(Saved data entries)
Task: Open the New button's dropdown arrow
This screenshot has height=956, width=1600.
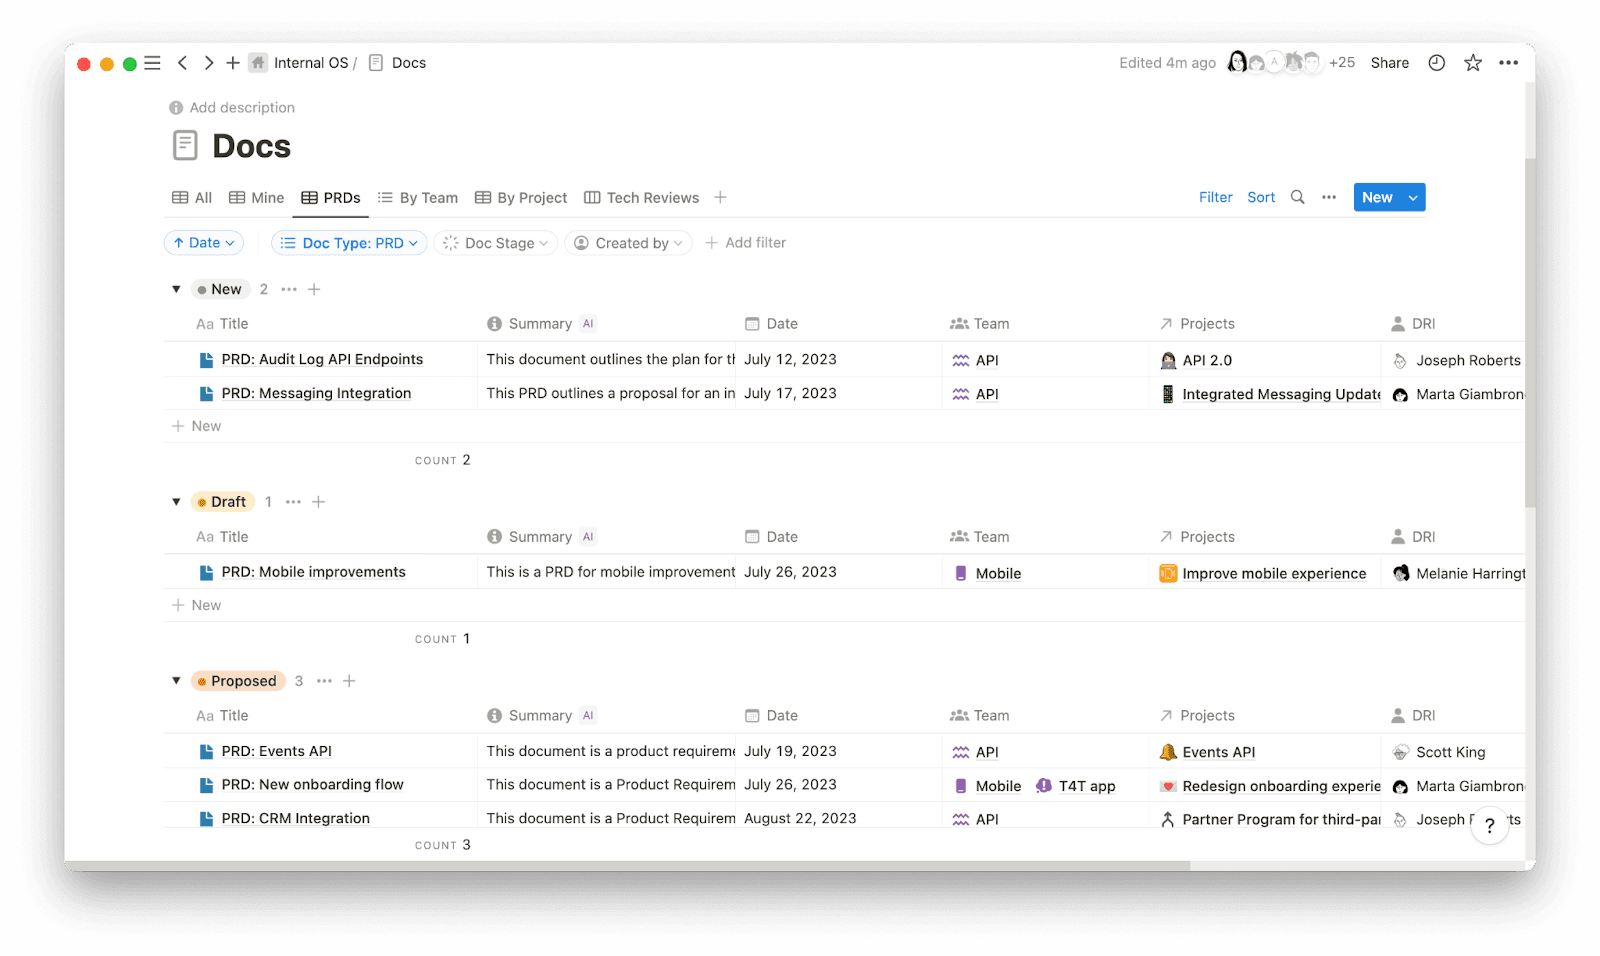Action: point(1412,197)
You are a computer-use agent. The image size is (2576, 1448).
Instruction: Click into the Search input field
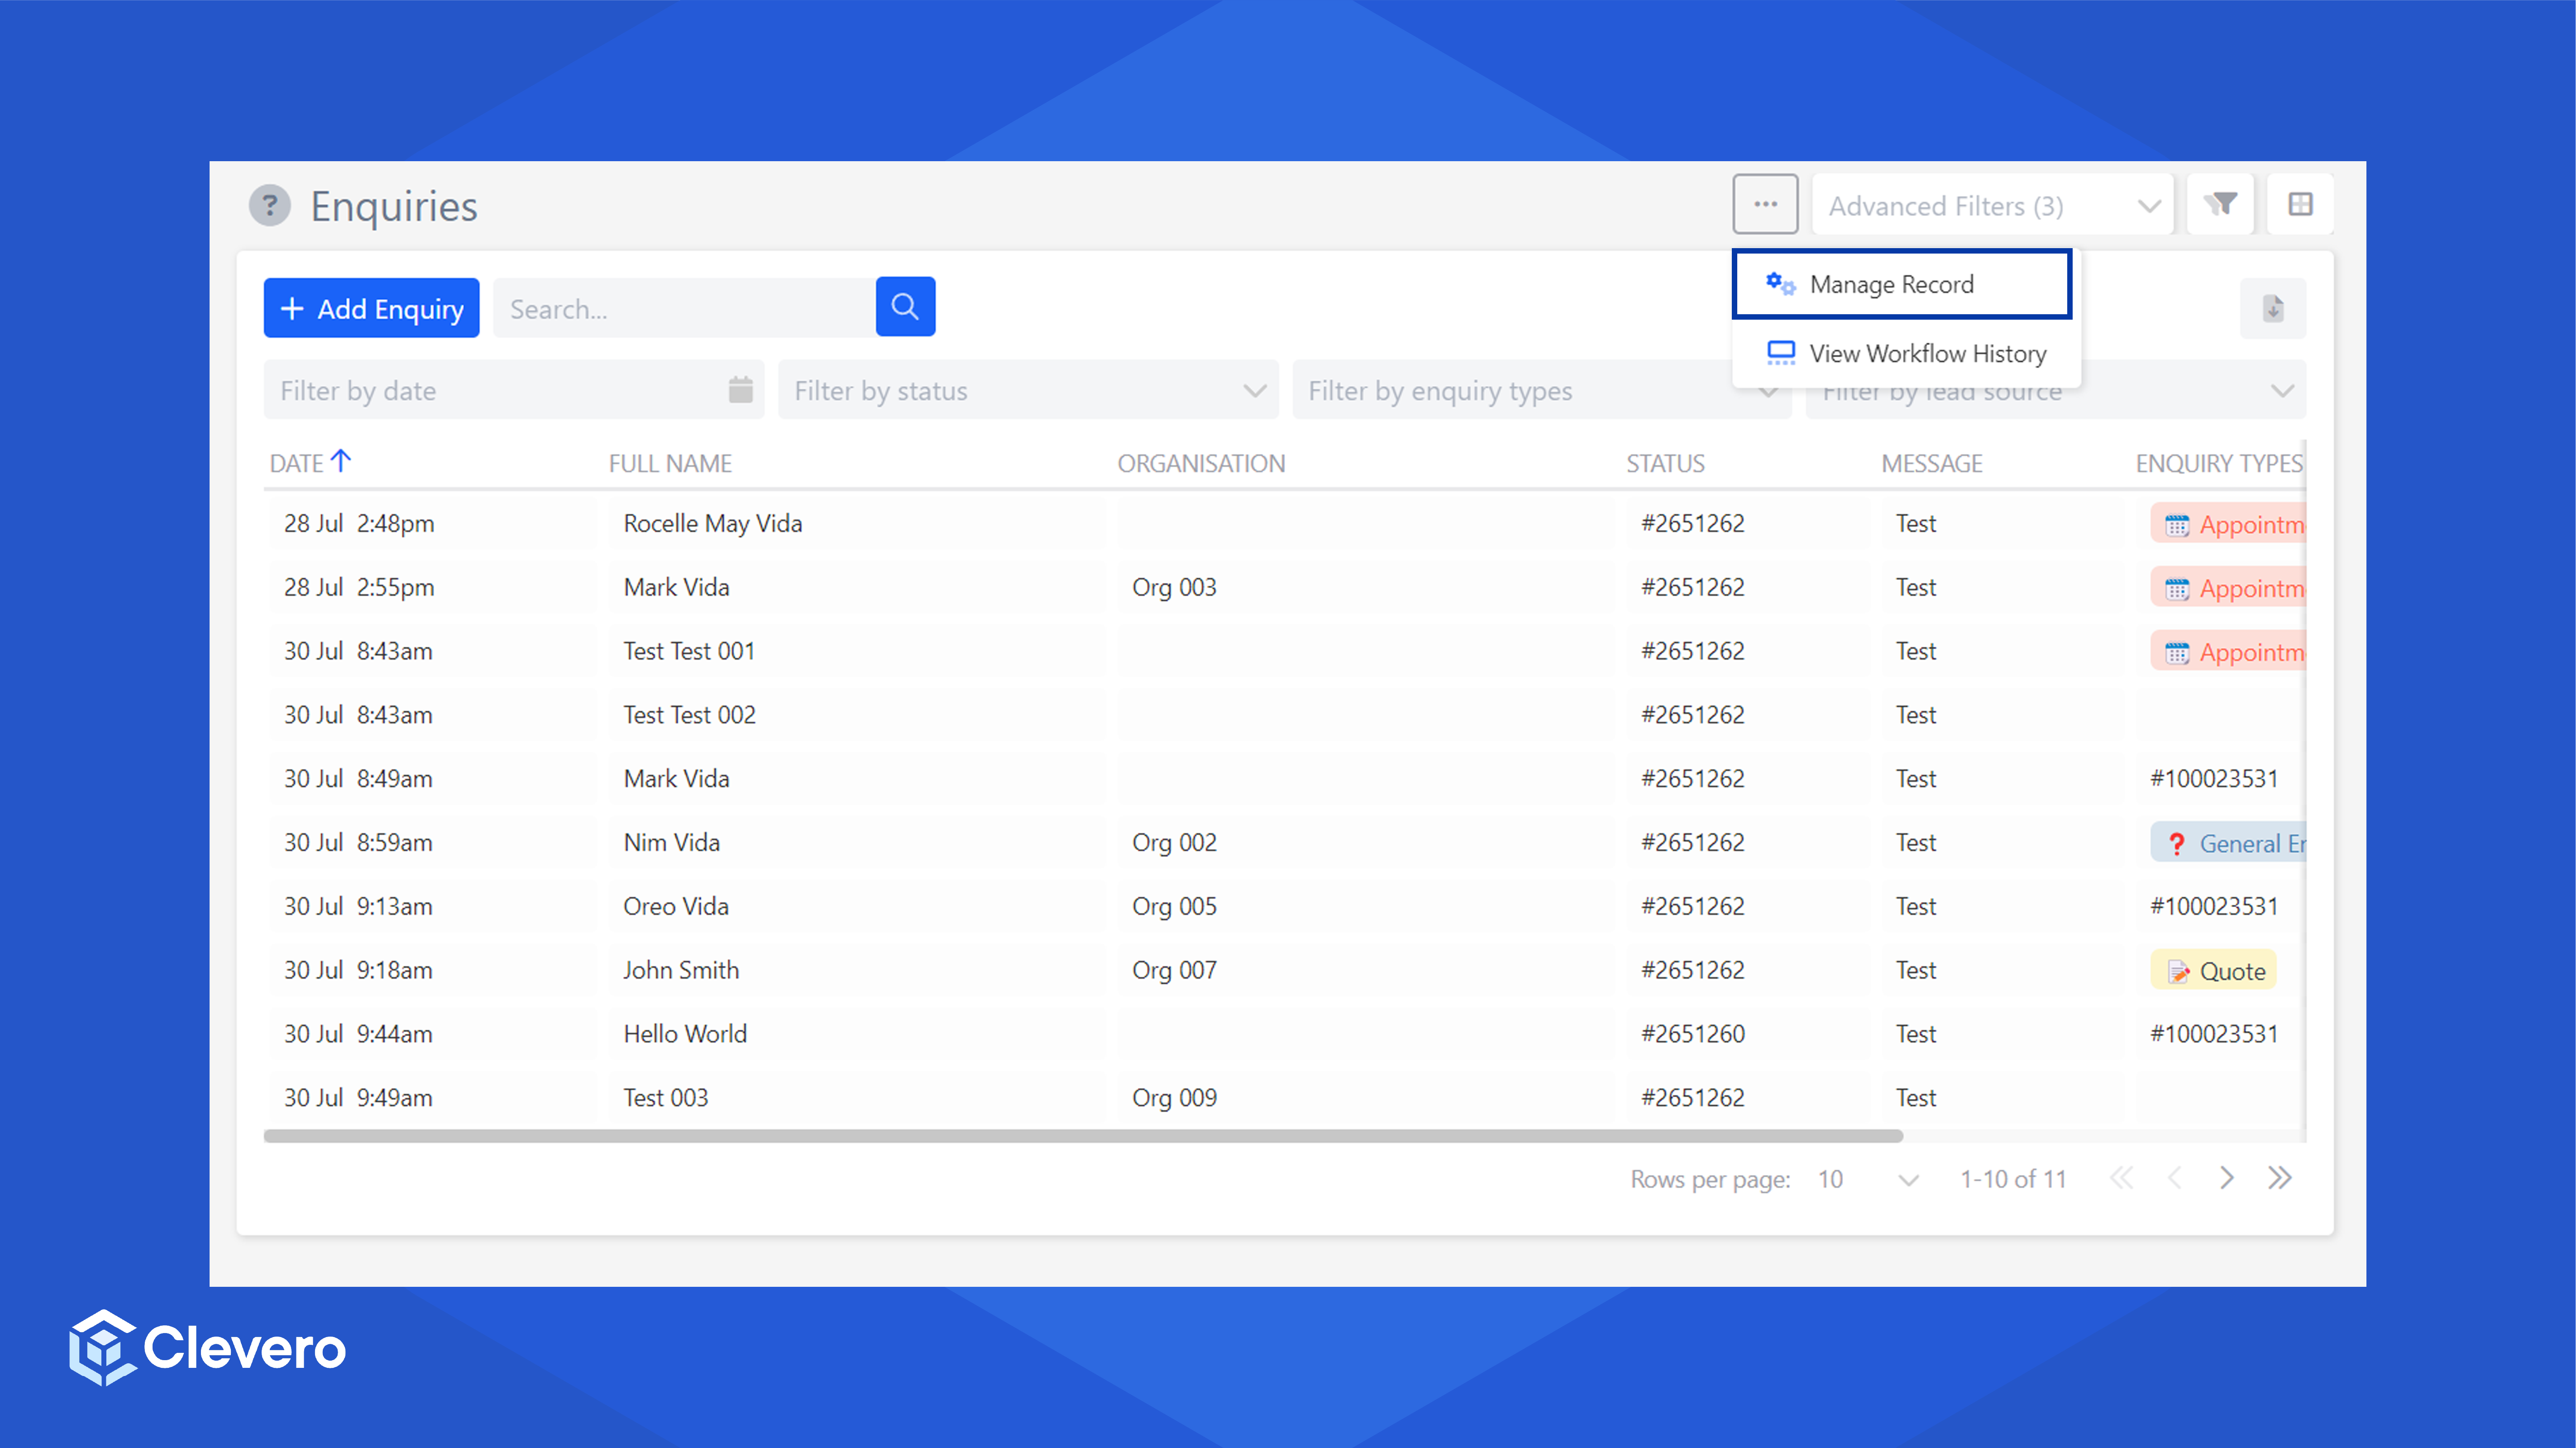click(684, 308)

GOAL OF THE EXERCISE –
Give back every record precisely as it stands, without the images.

WRITTEN SOLUTION –
Task: Open the New button's dropdown arrow
This screenshot has height=956, width=1600.
Action: point(1412,197)
You are a computer-use agent. The image size is (2576, 1448).
Instruction: Click into the Search input field
click(684, 308)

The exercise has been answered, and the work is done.